Start of Extracted data

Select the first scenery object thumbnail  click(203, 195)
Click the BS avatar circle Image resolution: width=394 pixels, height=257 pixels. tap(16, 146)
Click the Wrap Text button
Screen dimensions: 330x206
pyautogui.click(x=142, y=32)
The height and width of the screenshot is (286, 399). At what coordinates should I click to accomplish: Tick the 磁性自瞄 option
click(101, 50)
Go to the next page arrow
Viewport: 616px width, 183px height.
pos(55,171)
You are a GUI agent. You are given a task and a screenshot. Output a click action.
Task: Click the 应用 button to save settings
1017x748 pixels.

End of Extracted data
Start of Extracted data

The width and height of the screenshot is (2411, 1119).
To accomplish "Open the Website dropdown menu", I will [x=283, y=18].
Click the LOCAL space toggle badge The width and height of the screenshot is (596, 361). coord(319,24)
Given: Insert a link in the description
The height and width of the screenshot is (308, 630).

End of Extracted data

Lines to set down from above: the line with "Viewport: 616px width, 183px height.", the line with "1017x748 pixels.", and every line between, each exactly as written.

*Answer to this exercise*:
Viewport: 616px width, 183px height.
pos(55,171)
You are a GUI agent. You are given a task and a screenshot. Output a click action.
Task: Click the 应用 button to save settings
1017x748 pixels.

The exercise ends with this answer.